[Record set]
◆ ◆ ◆

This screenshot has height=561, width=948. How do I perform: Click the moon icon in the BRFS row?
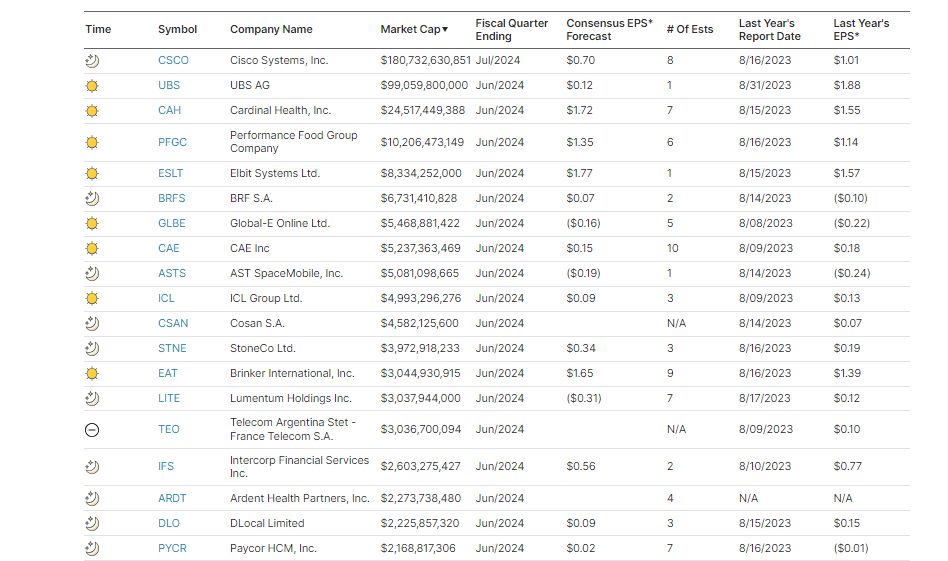coord(92,198)
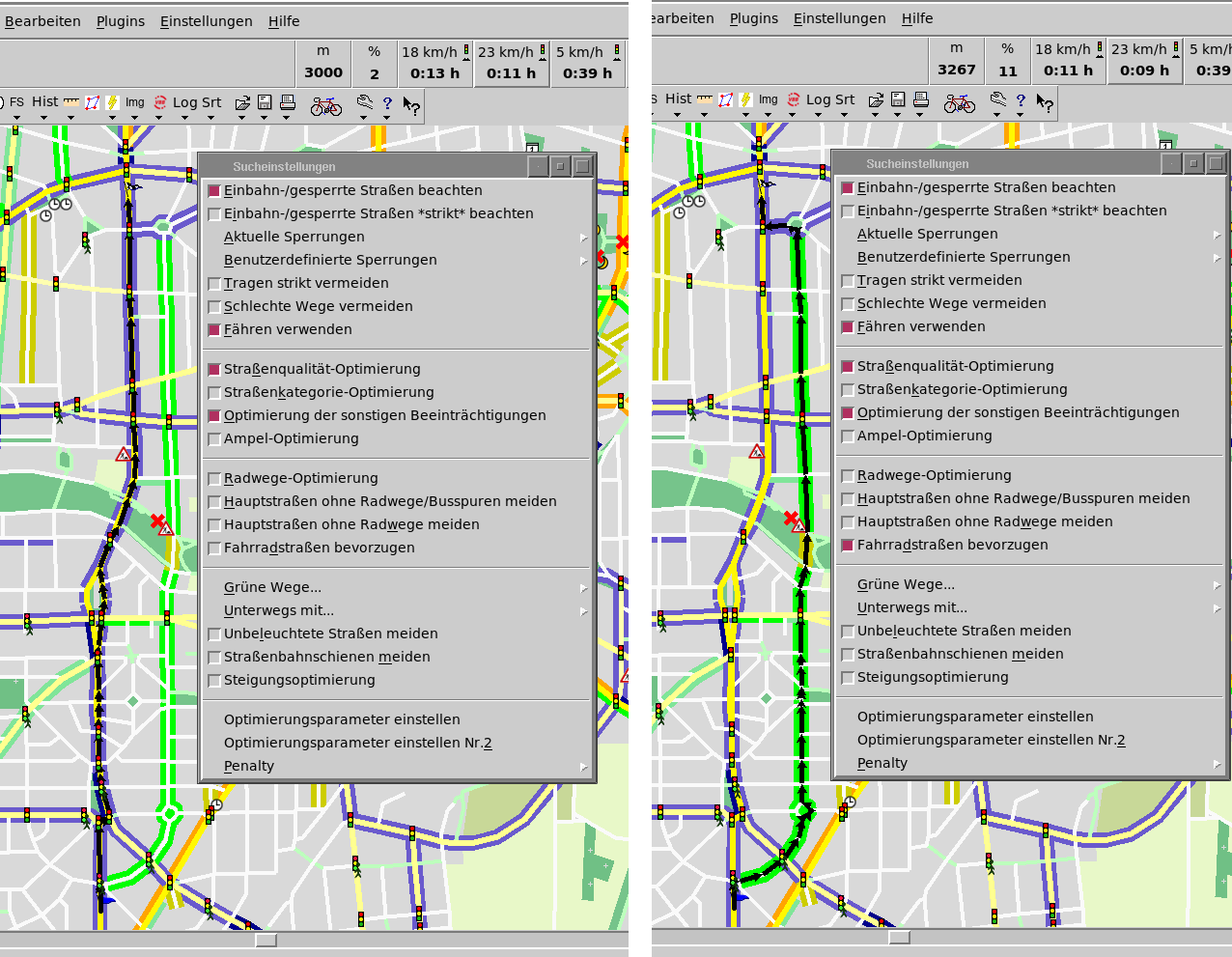1232x957 pixels.
Task: Click the save floppy icon in right toolbar
Action: point(898,99)
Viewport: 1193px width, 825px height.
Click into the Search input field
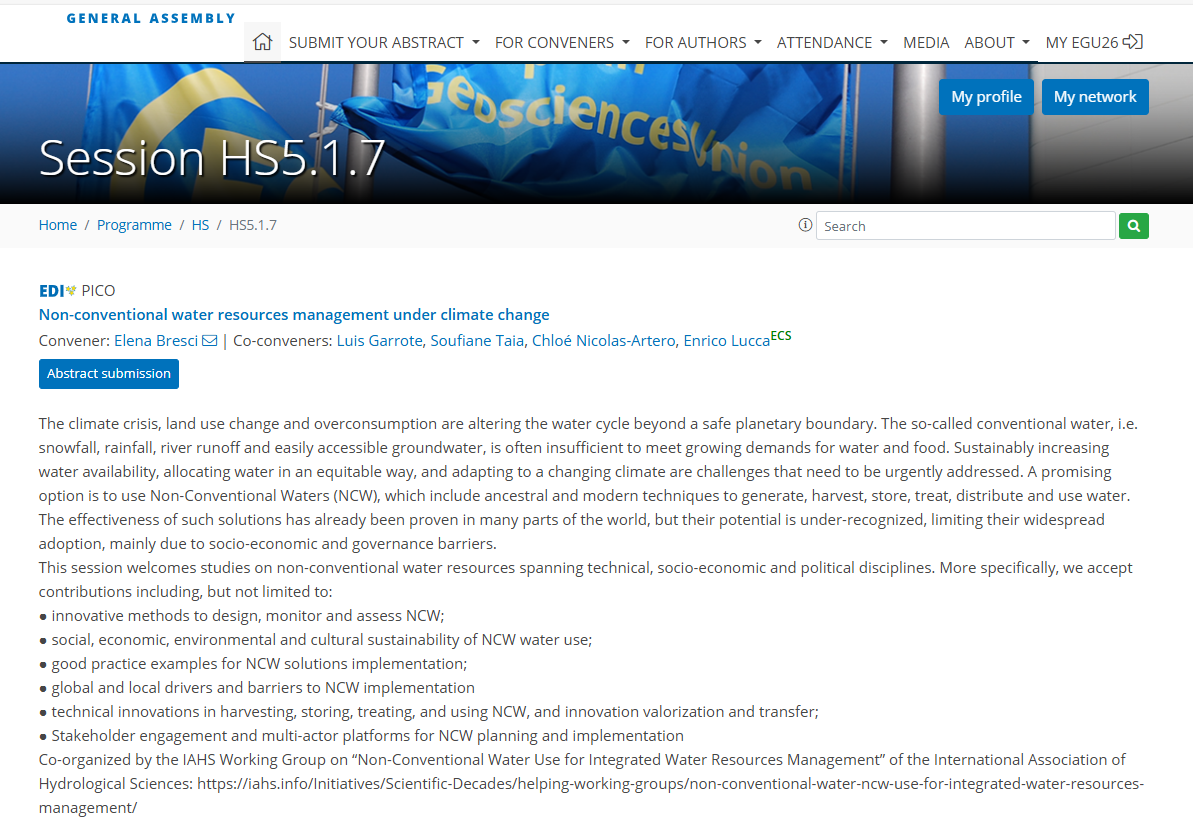click(965, 226)
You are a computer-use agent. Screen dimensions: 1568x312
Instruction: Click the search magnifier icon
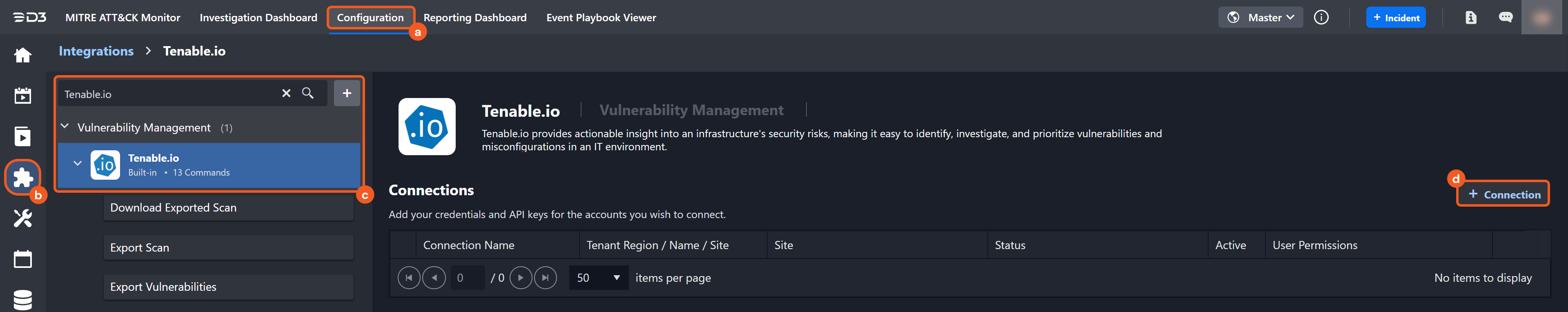click(308, 93)
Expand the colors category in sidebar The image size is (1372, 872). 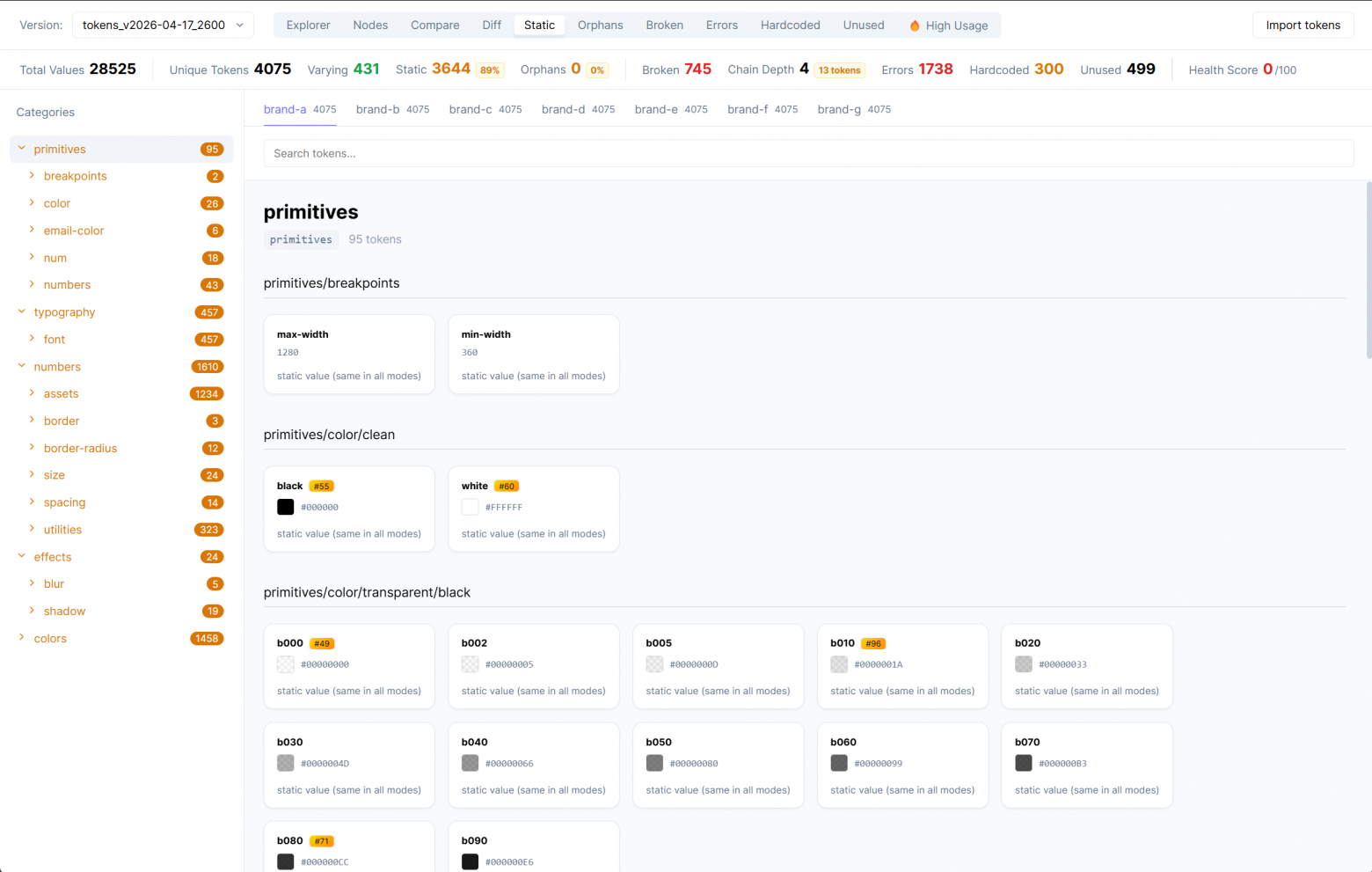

◆ ◆ ◆

Exactness is what counts here: copy each entry as given and omit its pictures.

[Written reply]
This screenshot has height=561, width=948. How do I perform: Click the moon icon in the BRFS row?
coord(92,198)
1232x957 pixels.
Task: Click the save floppy icon in right toolbar
Action: point(898,99)
Viewport: 1193px width, 825px height.
Click into the Search input field
click(965, 226)
You are a computer-use agent. Screen dimensions: 1568x312
Instruction: Click the search magnifier icon
click(308, 93)
Expand the colors category in sidebar The image size is (1372, 872). 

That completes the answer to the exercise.